Obecnie p. Szyszko jest ministrem od spraw środowiska i ma znakomitą okazję, aby zrealizować swoje pomysły dotyczące lasów. Może wnosić o dowolne referendum na temat lasów, wnosić projekty ustaw, które zabezpieczą lasy przed wycięciem i sprzedażą w obce (czytaj niemieckie) ręce. Może zrobić to wszystko, czego z taką pasją kuśtykając o kuli domagał się z sejmowej mównicy. Ale nie robi tego. Natomiast wziął się za wycinanie milionów drzew z Puszczy Białowieskiej, co oznaczać może zniszczenie tego narodowego skarbu, a w konsekwencji nieodwracalne zniszczenie środowisk (często jedynych w swoim rodzaju) wielu gatunków roślin i zwierząt także endemitów. Twierdzenie, że p. Szyszko wycina drzewa zaatakowane przez kornika, a cała akcja wycinania Puszczy jest jej ochroną przed tym owadem jest takim samym kłamstwem, jak twierdzenie, że zniszczenie Trybunału Konstytucyjnego jest jego umocnieniem, a podporządkowanie mediów pisowskim propagandystom służy ich obiektywizmowi i pluralizmowi. Korniki żyją na ziemi miliony lat, człowiek taki jak my (Homo sapiens) około 150 000 lat i lasy doskonale dawały sobie radę z kornikami bez pomocy człowieka. Gradacja (masowy pojaw) kornika i wielu innych gatunków w przyrodzie jest zjawiskiem naturalnym i przyroda wypracowała mechanizmy obronne i stabilizacyjne. Jest to wiedza na poziomie I roku studiów biologicznych. Rzadko wykorzystuję mój zawód wyuczony (zoolog) w polemikach politycznych, chyba, że wobec nieuka Kaczyńskiego bredzącego o pasożytach i pierwotniakach w kontekście uchodźców (pasożyt i pierwotniak wzajemnie się nie wykluczają, to inne klasyfikacje nieuku), ale w przypadku PB nie mam innego wyjścia. W PB żyją nie tylko żubry, które dzięki tej puszczy przetrwały, ale bardzo wiele owadów, pajęczaków, mięczaków, ptaków, drobnych i dużych ssaków, tam też jest największa ostoja zagrożonego w Polsce rysia – pięknego kota, który w przeciwieństwie do wilka nie radzi sobie w obliczu antropopresji. Obrona PB jest obowiązkiem nas wszystkich takim samym, jak obrona wolności i demokracji. Oczywiście najprostszą drogą jest odsunięcie od władzy pisowskiej wznowy, ale zanim to się stanie ci mędrcy mogą kierowani doraźnym interesom pozyskania poparcia bezpośrednio zainteresowanych ten piękny starodrzew zniszczyć.

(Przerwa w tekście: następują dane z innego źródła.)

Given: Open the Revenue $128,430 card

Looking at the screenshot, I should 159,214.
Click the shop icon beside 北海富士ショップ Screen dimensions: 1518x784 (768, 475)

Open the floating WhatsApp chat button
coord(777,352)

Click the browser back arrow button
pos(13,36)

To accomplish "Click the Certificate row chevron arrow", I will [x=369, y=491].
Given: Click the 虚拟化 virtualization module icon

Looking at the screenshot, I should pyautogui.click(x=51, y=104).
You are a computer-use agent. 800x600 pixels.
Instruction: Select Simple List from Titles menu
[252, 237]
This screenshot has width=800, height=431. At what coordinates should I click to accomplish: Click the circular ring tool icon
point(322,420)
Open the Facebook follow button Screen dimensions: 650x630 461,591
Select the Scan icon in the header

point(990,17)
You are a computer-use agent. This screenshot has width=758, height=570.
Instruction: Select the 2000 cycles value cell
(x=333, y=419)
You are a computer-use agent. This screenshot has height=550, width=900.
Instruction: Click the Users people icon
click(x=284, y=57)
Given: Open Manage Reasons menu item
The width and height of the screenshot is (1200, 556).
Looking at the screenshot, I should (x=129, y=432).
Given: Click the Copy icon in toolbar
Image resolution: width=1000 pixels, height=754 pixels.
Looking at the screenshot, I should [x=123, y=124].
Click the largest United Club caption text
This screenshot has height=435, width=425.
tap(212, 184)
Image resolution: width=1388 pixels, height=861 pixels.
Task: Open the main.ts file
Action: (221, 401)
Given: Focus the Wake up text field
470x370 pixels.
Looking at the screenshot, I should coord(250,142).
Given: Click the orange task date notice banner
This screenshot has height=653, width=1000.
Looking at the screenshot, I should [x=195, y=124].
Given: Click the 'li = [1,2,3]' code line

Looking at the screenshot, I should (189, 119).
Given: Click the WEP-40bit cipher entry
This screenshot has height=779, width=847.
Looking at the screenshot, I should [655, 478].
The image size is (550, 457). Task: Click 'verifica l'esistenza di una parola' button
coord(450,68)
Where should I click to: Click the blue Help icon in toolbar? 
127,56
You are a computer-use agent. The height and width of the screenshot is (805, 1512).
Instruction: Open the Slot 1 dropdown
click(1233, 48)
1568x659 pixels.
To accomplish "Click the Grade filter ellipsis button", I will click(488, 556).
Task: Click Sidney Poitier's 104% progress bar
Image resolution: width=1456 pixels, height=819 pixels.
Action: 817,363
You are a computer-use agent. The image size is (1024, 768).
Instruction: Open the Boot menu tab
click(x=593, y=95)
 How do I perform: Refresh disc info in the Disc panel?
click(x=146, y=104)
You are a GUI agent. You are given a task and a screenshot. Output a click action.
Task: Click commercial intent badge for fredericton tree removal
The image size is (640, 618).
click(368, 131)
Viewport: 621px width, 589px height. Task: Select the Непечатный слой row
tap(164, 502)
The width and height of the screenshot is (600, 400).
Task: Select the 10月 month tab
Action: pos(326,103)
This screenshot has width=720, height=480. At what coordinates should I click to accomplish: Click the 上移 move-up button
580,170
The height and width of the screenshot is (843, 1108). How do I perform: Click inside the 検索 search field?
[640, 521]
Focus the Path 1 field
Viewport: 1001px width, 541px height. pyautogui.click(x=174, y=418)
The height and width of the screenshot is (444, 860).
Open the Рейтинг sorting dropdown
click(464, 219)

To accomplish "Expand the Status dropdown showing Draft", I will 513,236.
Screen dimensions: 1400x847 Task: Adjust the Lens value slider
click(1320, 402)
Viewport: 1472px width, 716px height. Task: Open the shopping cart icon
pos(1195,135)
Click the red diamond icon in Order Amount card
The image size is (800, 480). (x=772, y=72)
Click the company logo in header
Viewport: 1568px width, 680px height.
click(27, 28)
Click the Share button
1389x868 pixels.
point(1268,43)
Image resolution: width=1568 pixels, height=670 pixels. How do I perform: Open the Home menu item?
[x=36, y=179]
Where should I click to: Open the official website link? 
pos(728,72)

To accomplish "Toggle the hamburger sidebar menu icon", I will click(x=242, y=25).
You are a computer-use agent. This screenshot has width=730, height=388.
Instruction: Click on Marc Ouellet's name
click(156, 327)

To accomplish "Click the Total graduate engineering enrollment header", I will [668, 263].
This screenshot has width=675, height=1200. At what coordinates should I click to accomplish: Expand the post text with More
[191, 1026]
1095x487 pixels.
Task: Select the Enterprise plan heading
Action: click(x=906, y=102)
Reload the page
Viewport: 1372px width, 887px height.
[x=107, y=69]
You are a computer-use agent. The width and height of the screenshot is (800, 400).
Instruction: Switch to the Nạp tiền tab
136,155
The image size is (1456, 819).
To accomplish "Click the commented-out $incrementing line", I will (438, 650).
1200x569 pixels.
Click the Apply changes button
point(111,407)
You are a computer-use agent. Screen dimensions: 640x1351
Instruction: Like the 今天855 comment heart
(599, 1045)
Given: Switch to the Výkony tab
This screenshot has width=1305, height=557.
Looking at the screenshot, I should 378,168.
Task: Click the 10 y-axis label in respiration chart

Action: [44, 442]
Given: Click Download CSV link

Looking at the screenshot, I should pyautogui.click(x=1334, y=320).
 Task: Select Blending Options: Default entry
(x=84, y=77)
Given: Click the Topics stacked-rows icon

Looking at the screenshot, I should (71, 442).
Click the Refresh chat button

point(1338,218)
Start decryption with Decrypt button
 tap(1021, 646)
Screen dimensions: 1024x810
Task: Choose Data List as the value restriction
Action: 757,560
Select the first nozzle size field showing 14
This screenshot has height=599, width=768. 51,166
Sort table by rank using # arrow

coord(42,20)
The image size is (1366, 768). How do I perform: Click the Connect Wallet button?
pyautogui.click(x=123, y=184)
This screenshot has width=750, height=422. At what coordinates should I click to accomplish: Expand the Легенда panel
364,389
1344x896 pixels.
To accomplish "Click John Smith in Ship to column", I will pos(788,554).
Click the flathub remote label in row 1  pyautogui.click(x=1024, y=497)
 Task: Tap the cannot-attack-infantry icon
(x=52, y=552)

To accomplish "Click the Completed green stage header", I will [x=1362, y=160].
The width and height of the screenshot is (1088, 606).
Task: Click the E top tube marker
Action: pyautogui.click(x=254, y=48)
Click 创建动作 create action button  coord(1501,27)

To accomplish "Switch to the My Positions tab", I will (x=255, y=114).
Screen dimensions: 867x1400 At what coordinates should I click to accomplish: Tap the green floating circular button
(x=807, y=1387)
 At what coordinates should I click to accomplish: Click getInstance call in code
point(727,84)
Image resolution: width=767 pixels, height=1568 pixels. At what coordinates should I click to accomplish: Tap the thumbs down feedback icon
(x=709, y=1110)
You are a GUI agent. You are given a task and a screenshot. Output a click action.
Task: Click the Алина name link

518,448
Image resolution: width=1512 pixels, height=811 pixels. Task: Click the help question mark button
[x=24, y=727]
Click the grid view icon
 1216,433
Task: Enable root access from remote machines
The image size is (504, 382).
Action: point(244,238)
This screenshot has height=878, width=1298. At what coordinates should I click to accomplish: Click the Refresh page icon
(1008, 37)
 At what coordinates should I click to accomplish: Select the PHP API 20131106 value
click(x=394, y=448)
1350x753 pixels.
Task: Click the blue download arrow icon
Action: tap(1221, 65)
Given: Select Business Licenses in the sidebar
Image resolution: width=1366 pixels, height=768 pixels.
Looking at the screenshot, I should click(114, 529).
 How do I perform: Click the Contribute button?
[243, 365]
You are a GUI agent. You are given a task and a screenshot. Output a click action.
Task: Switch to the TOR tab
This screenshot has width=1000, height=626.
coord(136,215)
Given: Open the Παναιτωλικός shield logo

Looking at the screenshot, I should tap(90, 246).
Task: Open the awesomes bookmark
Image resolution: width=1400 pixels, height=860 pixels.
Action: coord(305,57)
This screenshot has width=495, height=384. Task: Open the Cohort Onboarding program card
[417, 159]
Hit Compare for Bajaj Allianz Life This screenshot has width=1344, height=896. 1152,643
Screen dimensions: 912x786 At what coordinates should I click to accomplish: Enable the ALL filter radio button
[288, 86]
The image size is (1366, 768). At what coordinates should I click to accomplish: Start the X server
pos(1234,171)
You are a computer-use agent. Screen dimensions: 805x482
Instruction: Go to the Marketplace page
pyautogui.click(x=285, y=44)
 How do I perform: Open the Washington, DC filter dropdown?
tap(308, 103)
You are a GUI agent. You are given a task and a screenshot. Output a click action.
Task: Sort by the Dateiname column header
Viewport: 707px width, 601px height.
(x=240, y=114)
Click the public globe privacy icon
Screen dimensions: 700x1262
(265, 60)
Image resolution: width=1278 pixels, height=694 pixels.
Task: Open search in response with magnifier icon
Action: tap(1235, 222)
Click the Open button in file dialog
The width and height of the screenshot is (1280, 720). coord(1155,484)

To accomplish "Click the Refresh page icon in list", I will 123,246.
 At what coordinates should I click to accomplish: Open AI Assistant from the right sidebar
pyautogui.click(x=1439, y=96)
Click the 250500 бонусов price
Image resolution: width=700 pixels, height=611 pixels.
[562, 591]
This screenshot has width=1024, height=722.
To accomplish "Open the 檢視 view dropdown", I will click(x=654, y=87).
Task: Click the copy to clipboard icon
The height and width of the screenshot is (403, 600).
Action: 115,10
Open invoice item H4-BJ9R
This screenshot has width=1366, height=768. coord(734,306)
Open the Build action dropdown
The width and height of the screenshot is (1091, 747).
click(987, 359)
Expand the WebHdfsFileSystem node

I jeszcze krótko na koniec. W obronie PB zaangażował sie p. Adam Wajrak. Chwała mu za to, lepiej niech broni PB niż rozpisuje się o swojej narzeczonej p. Nurii (to narzeczeństwo trwa chyba 20 lat - gratuluję). Pamiętam jak p. Wajrak broniąc słusznie Rozpudy, atakując mnie powoływał się na piękny budujący przykład Andrzeja Gwiazdy, wówczas jego sojusznika. Panie Wajrak, to najprościej teraz zwrócić się do p. Gwiazdy, aby poprosił Kaczyńskiego, aby ten kazał p. Szyszce zostawić PB w spokoju. To chyba najkrótsza droga?